(Istruzioni operative)
1 – Stabilisci se ciascuna delle affermazioni seguenti concorda con il resoconto del viaggio a Mindoro. Rispondi sì o no e cita testualmente le parole che lo decidono: (a) a Puerto Galera i bar sulla spiaggia vendevano frullati di mango; (b) a Puerto Galera la sistemazione trovata è una cameretta economica; (c) durante l'uscita in mare del pomeriggio, chi scrive usa attrezzatura propria.
2 – Riprendi il resoconto del viaggio a Mindoro e prosegui la narrazione a partire dall'ultima frase riportata.

Mindoro - esempio di villaggio agiato
Il giorno dopo, si parte per il sud. Manila non ha una vera e propria stazione degli autobus, ci sono invece aree dove varie compagnie fanno partire i loro mezzi; l'impiegato dell'ufficio turistico ci ha indirizzati a quella sbagliata per raggiungere la nostra meta, ma nella confusione del corso "Epifania de los Santos" (Edsa) è difficile capirlo e solo dopo aver raccolto una quantità sufficientemente coerente di informazioni dagli indigeni riprendiamo la metro per pervenire finalmente al pullman di nosto interesse.
Del viaggio fino al porto di Batangas ricordo quasi soltanto l'acquisto, in una sosta, d'un pacchettino di banane fritte, che mi riconcilia con tale versione del frutto (mi era capitato di assaggiarne già molti anni fa, trovandolo all'epoca disgustoso: plausibile che i mie gusti siano cambiati con l'accumularsi dei lustri); anche la breve traversata in mare non presenta particolari incidenti e resta memorabile, oltre che per i bei panorami tropicali, soprattutto per la nostalgica rievocazione dei praho salgariani procuratami dai bilancieri della nostra nave. Arrivati alla meta, il paesino di Puerto Galera, nell'isola di Mindoro, troviamo sistemazione in un'economica cameretta e facciamo ancora in tempo per una prima nuotata. In serata, notiamo dalla spiaggia una lontana tromba d'aria. Una grossa delusione per il sottoscritto è la scarsa offerta di frutta tropicale e bevande derivate: in particolare mi ha lasciato negativamente sorpreso che a Puerto Galera i bar sulla spiaggia vendessero bevande stile europeo-nordamericano, ma non frullati di mango o papaya; per questi avrei poi trovato un negozietto, purtroppo molto meno attivo di quanto non avrei desiderato.
Mindoro - una cascatella

Il mattino seguente è dedicato ad un'escursione per vedere una cascata: qualche chilometro di piacevole cammino (temperature a parte) prima lungo la spiaggia e poi in una giungla non troppo selvaggia. Esteban dovrebbe aver preso qualche foto; io mi limito a rievocare le splendide farfalle multicolori, nonché un paio di villaggi indigeni, il primo un'accozzaglia di baracche, il secondo invece costituito in gran parte di casette che suggeriscono una certa agiatezza, tanto da farci ipotizzare che agli autoctoni sia arrivato qualcosa di piu' delle briciole dei soldi portati dal turismo. Nel pomeriggio, si torna in mare; il sottoscritto non ha attrezzatura, ma Esteban mi presta maschera e boccaglio, dandomi modo - per la prima volta in vita mia - di ammirare direttamente l'incanto delle acque tropicali: tra gli scogli, pesci angelo, altri azzurri, uno scorfano, ancora molti pesci di varie altre specie a me ignote, grandi stelle di mare (le piu' belle blu), coralli di vario tipo, anemoni e ricci di mare, etc..

(Sezione del dataset)
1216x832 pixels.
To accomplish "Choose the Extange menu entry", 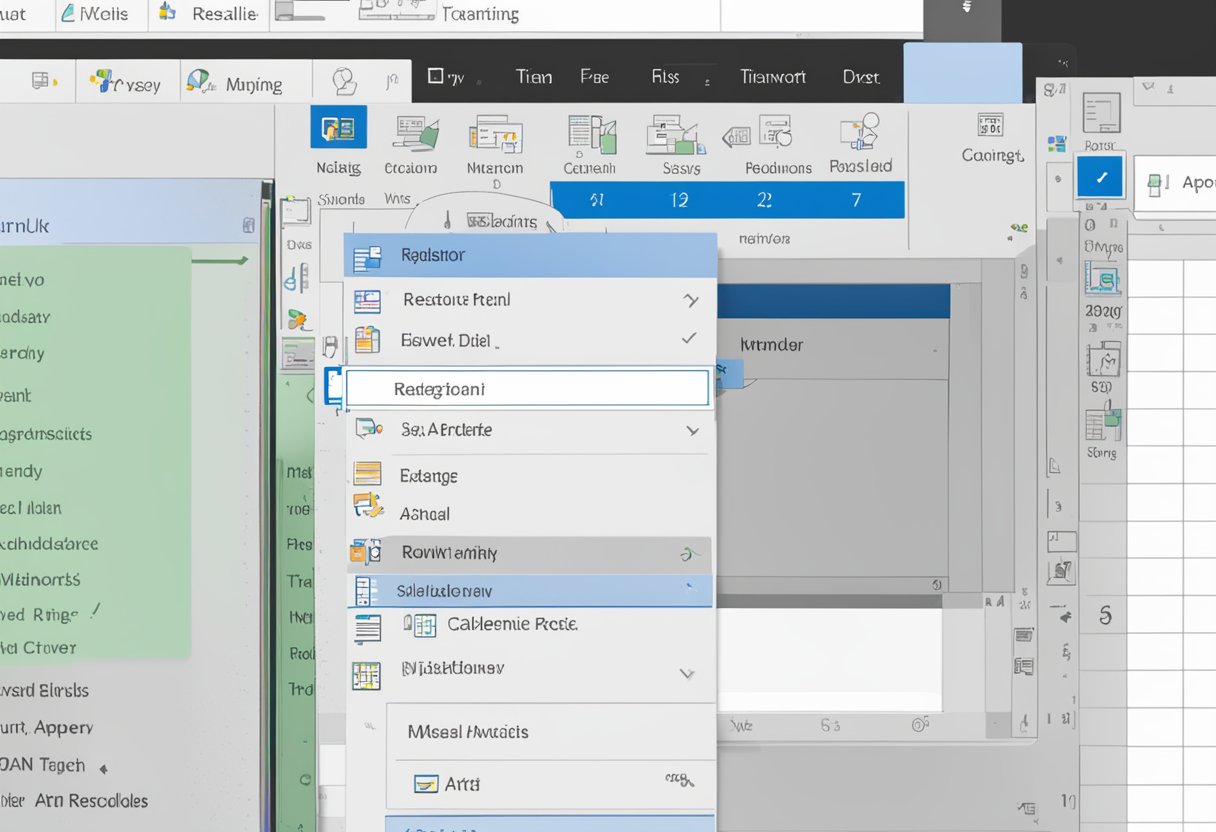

(Esiti delle attività)
1 –
(a) No: "i bar sulla spiaggia vendessero bevande stile europeo-nordamericano, ma non frullati di mango o papaya".
(b) Sì: "troviamo sistemazione in un'economica cameretta".
(c) No: "il sottoscritto non ha attrezzatura, ma Esteban mi presta maschera e boccaglio".

2 –
"Suave, mari magno turbantibus aequora ventis,
e terra magno alterius spectare laborem:"

quella sera dalla spiaggia possiamo goderci la spettacolare visione di due tempeste in contemporanea, a 
decine di chilometri da noi. Troppo lontane per sentire anche solo i tuoni, ma, come avevo già accennato, ci viene offerto un vero tripudio di fulmini, quasi tutti aria-aria, tra i quali ne voglio ricordare uno che vidi descrivere una circonferenza quasi perfetta.
Mindoro - una barca

Il quarto giorno ci separiamo: Esteban resta a Puerto Galera, mentre io torno a Manila, dove in serata avro' il volo per Taipei. Abbiamo ancora il tempo di fare colazione insieme sulla spiaggia: una venditrice ambulante si ferma a fare due chiacchiere e apprendiamo che, nonostante la mancanza di velo, si tratta di una musulmana. Quasi l'ultima visione che ho di Mindoro, dalla barca, è un macaco che corre tra le rocce, un paio di metri sopra il mare.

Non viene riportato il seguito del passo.